La Fédération profite de cette actualité pour rappeler que les plasturgistes conçoivent de nouvelles solutions et « travaillent à tous les niveaux pour développer le nouveau modèle de l’économie circulaire, prioritairement sur la collecte, l’écoconception et le recyclage et qu'ils poursuivent les efforts initiés dans le cadre de la FREC ».
« Trier et recycler les plastiques usagés représente un incroyable levier. C’est un effort qui doit être porté aussi bien par les industriels, que par les particuliers. C’est ainsi que cessera l’amalgame entre plastiques et déchets », poursuit, le président de la fédération qui estime par ailleurs que « la pérennité de l’usage des plastiques recyclés passe par une harmonisation des réglementations, avec des systèmes de mesure et des contrôles qualité des matières incorporées ».
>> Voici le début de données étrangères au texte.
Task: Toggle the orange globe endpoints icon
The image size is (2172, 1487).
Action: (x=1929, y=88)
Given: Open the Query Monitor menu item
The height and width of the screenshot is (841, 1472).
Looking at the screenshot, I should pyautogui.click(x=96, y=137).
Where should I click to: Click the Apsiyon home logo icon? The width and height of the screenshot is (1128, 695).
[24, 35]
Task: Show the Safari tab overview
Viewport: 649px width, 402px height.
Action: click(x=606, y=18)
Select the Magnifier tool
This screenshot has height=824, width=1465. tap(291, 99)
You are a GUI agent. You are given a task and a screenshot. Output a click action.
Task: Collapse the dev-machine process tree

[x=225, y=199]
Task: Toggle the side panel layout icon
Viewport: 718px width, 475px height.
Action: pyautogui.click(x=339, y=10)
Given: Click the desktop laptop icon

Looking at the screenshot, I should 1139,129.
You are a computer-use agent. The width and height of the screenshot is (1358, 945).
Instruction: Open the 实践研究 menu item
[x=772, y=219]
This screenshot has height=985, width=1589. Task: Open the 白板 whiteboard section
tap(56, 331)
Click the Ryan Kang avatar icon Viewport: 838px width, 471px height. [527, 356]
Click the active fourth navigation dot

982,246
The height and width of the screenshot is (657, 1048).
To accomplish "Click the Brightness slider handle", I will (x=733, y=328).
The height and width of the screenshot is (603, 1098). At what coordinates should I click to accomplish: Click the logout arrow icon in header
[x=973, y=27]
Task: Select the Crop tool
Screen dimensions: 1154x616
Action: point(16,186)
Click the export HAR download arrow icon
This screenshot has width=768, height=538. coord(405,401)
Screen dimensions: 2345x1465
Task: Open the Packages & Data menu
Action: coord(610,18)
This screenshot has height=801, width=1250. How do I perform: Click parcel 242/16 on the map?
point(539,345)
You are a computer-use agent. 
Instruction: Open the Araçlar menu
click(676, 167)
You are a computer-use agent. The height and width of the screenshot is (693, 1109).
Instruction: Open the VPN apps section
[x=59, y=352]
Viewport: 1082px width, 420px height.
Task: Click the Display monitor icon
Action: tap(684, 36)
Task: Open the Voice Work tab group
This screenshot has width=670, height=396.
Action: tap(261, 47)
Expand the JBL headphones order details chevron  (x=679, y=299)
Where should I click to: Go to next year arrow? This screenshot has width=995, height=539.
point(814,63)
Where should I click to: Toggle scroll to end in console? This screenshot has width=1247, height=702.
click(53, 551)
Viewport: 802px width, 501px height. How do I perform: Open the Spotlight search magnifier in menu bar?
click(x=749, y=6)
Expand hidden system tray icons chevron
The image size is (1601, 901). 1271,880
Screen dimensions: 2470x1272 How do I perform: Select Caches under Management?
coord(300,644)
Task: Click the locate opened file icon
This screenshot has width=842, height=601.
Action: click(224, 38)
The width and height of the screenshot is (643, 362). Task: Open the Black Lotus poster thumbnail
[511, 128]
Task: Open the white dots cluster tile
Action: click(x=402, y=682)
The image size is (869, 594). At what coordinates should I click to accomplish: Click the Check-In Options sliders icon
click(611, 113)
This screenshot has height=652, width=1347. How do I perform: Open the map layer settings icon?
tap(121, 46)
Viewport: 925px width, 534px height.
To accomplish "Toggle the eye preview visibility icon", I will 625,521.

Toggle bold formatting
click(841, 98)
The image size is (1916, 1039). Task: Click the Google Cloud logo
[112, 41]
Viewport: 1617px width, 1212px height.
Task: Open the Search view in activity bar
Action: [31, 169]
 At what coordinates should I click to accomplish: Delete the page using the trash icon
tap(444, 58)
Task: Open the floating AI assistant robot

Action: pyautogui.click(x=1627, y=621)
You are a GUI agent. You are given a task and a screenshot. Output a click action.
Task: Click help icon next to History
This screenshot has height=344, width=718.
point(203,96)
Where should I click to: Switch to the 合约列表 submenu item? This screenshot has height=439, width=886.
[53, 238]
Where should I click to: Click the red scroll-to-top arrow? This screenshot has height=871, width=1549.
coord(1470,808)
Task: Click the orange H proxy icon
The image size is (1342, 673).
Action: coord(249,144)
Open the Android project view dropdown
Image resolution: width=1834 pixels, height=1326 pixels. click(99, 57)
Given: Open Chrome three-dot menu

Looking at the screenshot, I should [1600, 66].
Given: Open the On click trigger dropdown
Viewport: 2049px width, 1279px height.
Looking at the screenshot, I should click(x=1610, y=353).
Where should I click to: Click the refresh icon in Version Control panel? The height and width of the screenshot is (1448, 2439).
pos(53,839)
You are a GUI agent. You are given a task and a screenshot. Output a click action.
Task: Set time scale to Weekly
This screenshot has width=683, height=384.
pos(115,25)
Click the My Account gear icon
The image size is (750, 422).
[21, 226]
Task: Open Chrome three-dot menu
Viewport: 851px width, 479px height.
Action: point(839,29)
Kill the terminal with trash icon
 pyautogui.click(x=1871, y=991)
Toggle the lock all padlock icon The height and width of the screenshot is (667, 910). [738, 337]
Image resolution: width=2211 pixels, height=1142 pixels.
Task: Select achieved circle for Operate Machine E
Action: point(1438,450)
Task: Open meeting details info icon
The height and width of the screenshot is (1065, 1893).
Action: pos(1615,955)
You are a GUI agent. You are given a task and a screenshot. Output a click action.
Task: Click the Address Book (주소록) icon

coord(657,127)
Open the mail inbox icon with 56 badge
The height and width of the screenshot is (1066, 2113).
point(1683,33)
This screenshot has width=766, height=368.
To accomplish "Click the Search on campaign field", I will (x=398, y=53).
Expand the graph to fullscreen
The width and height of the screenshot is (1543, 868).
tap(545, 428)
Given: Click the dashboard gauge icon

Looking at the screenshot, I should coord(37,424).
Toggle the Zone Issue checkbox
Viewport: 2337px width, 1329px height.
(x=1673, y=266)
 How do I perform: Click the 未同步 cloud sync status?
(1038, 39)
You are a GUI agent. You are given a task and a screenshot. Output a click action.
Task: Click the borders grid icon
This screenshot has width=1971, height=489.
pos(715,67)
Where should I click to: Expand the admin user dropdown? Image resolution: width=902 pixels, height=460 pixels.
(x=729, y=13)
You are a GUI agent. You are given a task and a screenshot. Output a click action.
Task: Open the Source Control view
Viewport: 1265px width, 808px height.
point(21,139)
« Il y a un enjeu de disponibilité des matières qui va nécessairement peser sur les entreprises, un système de bonus / malus aveugle pourrait s’avérer lourd de conséquence pour les entreprises. De plus, l’incorporation de plastiques recyclés avec des taux réglementés doit s’accompagner de contrôles à l’importation et d’un système de mesure. Nous y travaillons actuellement », conclut Benoît Hennaut.